I recently found this old blog entry from seven years ago, when I was a newly-single mother, new home owner, and working a temp-to-hire admin position at a “beltway bandit” government contractor. That office was an awfully oppressive environment, in which the boss would spend hours berating his staff, and public shaming was one of his key operating procedures. Thankfully, I found a better position in less than six months, because this episode illustrates that, had I been there longer, things might have gone very badly.
Yesterday’s HR lunch seminar was about personal safety and home security, hosted by a guy who wanted to scare the employees into buying his pepper spray and other “safety” products. Early in the session the presenter asked questions about particular behaviors and told us why they were unsafe. One of the questions was, “Does anyone here take the stairs when coming to work in the morning?” I was the only person who raised a hand.

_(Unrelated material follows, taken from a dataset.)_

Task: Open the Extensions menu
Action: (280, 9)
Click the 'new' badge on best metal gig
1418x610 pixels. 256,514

“Stairwells are dangerous!,” the presenter admonished. “Doors that are built to stop fire will also stop your screams if you are attacked,” he warned. “You need some of my pepper spray!” My response did not please him.
“I understand that pepper spray can be taken away and used against the victim,” I replied. Clearly annoyed by my response, the salesman tried to intimidate me with his next question, which came across almost as accusatory.

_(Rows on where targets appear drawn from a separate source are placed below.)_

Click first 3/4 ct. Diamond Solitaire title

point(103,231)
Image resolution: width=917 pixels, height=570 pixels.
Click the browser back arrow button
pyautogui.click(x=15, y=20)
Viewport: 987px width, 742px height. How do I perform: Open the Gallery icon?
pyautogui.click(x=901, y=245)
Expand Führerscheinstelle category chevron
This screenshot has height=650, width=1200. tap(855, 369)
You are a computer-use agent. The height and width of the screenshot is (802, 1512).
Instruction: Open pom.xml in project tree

“Do you have a plan for what you would do in case you are attacked in the stairwell?” My instant reply rang with confidence.

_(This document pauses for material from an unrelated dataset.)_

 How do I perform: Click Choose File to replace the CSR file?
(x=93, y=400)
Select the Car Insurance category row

“Yes!,” I answered, “I’ll kick his ASS!”
The room erupted into laughter, the speaker said, “THAT’S the attitude!” and held up his hand for a high-five. He continued to address me during the talk, often asking questions like, “What is your most immediate protective equipment?” and I answered nearly all with ease, so much so that he ended up telling me to refrain from answering later in the session, and began calling me “Toughie.”
Back in the admin area after lunch, the boss had assembled some of his staff in chairs in a semi-circle in front of my desk. Seated before me were two of the three engineers, the other administrative assistant, a guy from the lab, and a guy from IT. Our boss proceeded to explain that I had said the word “ass” in the corporate board room, and it was A Very Bad Thing. In front of everyone, our boss made a veiled threat when he implied that, because of this behavior, my direct hire papers may not go through. When he went on to harangue the lab guy about the lab’s invoice system, he brought up my behavior again, asking, “what happens when they don’t pay their invoice? Do you send Shay after them?” This was my first sample of the boss’ attempt to humiliate me into compliance. But he doesn’t know that “ugly don’t scare me.”
When talking about it later with one of the engineers–who had been there 13 years–the engineer said that “It won’t go away, and I don’t think it’s such an awful thing to be branded as ‘Kick Ass Woman.'” I suppose I can live with it.
PS- The next day, one of the engineers gave me a certificate he had made up, using “Batman Forever” font and purple and black letters. “Shay Seaborne, Kick Ass Woman” it stated in large type, and in tiny letters beneath, “I’ll kick his ass!” To date, is my most valuable certificate of achievement.